What the task requires :: Lines before the one containing "Our Values (310, 1370)" are left out; that line and every line after it, through the end of the records, are to be reproduced exactly.

Collected data
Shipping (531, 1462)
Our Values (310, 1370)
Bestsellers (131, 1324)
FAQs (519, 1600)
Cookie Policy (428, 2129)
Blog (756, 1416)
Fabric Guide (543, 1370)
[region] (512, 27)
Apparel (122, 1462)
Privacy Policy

Reply to the exercise ::
Our Values (310, 1370)
Bestsellers (131, 1324)
FAQs (519, 1600)
Cookie Policy (428, 2129)
Blog (756, 1416)
Fabric Guide (543, 1370)
[region] (512, 27)
Apparel (122, 1462)
Privacy Policy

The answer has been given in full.